O primeiro mergulho na obra de Francisco António de Almeida, “notável compositor setecentista português”, aconteceu há já uns anos. “Dez, se fizermos bem as contas”, especifica Marta Araújo, cravista e cofundadora d’Os Músicos do Tejo, grupo que nasceu, precisamente, em 2005, com a cumplicidade do músico, maestro e investigador Marcos Magalhães.
Foi La Spinalba que cativou o interesse dos dois instrumentistas para a obra(-prima, segundo os críticos) de De Almeida. Daí que, em privado, durante ensaios caseiros, fosse comum reproduzirem partes da ópera, criando uma relação com a partitura que os impelia a apresentá-la em palco.
O desejo materializou-se em 2008, quando Mega Ferreira, então presidente do Centro Cultural de Belém, deu-lhes o aval para avançarem. A aceitação do espetáculo foi tal – “três recitais esgotados”, lembra Marcos – que o CCB firmou o acordo de ter uma ópera por ano assinada pela formação. Seguiram-se outros projetos de “música orquestral”, cumprindo os objetivos que motivaram a criação d’Os Músicos do Tejo de “fazerem música antiga portuguesa, como ópera, oratórias, missais”.
Mas a vontade de prolongar a existência daquele espetáculo que correu tão bem, contrariando a condição “efémera de cada apresentação ao vivo”, impulsiono-os a gravar a ópera. Convictos de que tinham material “raro e inédito”, bateram à porta da editora Naxos, uma das mais prestigiadas a nível mundial de música clássica. E, mais uma vez, terem iniciativa própria revelou-se um sucesso.

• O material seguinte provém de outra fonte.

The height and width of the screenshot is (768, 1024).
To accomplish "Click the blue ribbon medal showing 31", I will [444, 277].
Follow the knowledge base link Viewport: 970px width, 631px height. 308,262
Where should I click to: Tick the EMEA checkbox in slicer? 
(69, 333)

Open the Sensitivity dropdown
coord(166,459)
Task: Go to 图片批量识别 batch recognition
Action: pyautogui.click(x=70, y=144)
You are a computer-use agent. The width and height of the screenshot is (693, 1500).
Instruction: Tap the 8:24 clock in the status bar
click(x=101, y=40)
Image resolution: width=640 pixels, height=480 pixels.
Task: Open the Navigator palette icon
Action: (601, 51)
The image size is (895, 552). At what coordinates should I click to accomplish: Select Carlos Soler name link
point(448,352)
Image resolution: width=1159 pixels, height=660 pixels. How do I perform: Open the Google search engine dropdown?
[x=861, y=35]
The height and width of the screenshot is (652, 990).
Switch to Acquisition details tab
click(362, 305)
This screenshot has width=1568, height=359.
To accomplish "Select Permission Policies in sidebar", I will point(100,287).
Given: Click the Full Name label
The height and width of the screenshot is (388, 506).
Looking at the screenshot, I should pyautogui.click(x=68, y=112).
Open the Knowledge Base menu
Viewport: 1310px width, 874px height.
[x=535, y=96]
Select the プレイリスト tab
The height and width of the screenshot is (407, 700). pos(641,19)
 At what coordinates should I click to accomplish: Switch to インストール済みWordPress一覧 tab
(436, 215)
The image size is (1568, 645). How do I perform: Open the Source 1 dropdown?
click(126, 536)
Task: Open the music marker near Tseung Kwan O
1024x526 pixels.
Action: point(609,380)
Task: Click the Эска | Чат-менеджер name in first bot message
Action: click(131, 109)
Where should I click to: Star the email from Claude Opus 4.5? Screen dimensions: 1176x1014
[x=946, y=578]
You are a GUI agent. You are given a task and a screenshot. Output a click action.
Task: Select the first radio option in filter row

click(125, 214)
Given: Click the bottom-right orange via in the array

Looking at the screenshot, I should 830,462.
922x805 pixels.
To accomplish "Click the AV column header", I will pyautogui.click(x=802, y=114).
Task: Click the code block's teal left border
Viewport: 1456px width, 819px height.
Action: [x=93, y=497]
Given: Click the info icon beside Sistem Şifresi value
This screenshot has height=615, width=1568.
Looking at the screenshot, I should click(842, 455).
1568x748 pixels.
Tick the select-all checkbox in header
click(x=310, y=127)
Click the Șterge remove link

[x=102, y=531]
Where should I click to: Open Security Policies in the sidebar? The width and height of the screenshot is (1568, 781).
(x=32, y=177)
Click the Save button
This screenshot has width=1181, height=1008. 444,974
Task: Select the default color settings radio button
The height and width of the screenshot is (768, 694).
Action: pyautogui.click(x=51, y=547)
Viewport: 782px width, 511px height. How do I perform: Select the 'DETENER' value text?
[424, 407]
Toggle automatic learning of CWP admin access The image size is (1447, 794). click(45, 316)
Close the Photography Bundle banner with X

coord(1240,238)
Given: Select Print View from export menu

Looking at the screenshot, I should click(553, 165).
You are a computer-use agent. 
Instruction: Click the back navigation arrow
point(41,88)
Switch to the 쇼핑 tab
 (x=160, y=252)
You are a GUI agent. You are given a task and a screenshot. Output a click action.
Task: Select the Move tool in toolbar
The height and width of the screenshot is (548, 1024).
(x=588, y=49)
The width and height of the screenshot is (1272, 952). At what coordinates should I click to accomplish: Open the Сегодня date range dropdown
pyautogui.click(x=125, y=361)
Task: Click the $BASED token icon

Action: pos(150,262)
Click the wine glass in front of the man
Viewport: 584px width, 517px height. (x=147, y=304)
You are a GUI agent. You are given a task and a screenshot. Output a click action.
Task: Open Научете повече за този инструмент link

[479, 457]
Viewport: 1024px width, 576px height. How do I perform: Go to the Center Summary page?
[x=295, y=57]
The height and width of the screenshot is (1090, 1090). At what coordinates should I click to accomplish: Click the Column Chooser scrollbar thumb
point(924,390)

A editora interessou-se pela gravação e o lançamento de um CD triplo de La Spinalba concretizou-se em 2012, tornando-se “um dos discos mais vendidos da Naxos desse ano”. Intervalo suficiente para pensar em nova interpretação de Francisco António de Almeida, “o nosso Vilvadi”, como o descreve Marcos.
A serenata Il Trionfo d’Amore, cujo manuscrito estava em Vila Viçosa, foi a segunda obra do compositor que Os Músicos do Tejo abordaram e o percurso que o projeto tomou é semelhante ao de La Spinalba. Em 2013, Marcos dirigiu o espetáculo no CCB e, agora, a peça chega aos escaparates das lojas num CD duplo, novamente com o selo da Naxos.
Estreada no dia 27 de dezembro de 1729, no dia de São João Evangelista, santo onomástico de D. João V, o rei que encomendou a serenata, Il Trionfo d’Amore foi escrita pouco depois de De Almeida ter terminado dos estudos em Roma. “Da mesma maneira que vinham músicos de outras cortes estudar cá, o rei também enviava bolseiros para fora. Francisco António de Almeida foi para Roma aperfeiçoar a sua escrita musical e revelou-se um dos mais talentosos compositores nacionais”, conta Marta. E Marcos acrescenta: “Na altura, as serenatas eram eventos que se faziam à noite. Eram serões musicais oferecidos pelo rei à corte”.
Antes de Os Músicos do Tejo terem tocado a serenata – “uma apologia do amor verdadeiro, em detrimento dos planos arquitetados pelos deuses ou pelo poder vigente” – ,já tinha sido feita uma interpretação moderna da mesma, em 1994, sob a direção de Jorge Matta. Ainda assim, contam os instrumentistas, o trabalho de transcrição foi moroso.
“Até ao século XIX, o compositor não dava muitas indicações. Havia uma linguagem comum e os músicos tocavam com base nisso”, explica Marcos, afirmando que a sua interpretação de Il Trionfo d’Amore é “historicamente informada” com a leitura de “muitos tratados sobre o período barroco e a arte de ornamentação da época”. “É um pouco como o jazz atual. Há muita coisa que não está escrita, mas sabe-se o que se tem de fazer”, acrescenta.
Recuperar “um património só nosso” e “mostrar como a música portuguesa tem qualidade” é um dos fatores que mais motiva Marta e Marcos a perseguir estes projetos. Além do disco, brevemente vai ser possível ver Os Músicos do Tejo ao vivo em duas ocasiões: a 13 de dezembro, na Igreja da Graça, numa apresentação integrada nos Concertos de Natal da Egeac; e no dia 1 de abril de 2016, na Gulbenkian, num concerto inédito que une música e cinema, criado em conjunto com o realizador Pedro Costa. “O nosso trabalho está muito virado para os artistas do passado. Desta vez, quisemos homenagear os artistas do nosso tempo e convidar uma pessoa cujo trabalho admiramos imenso e que cria de forma tão ambiciosa como os autores dos séculos XVII e XVIII que normalmente interpretamos”.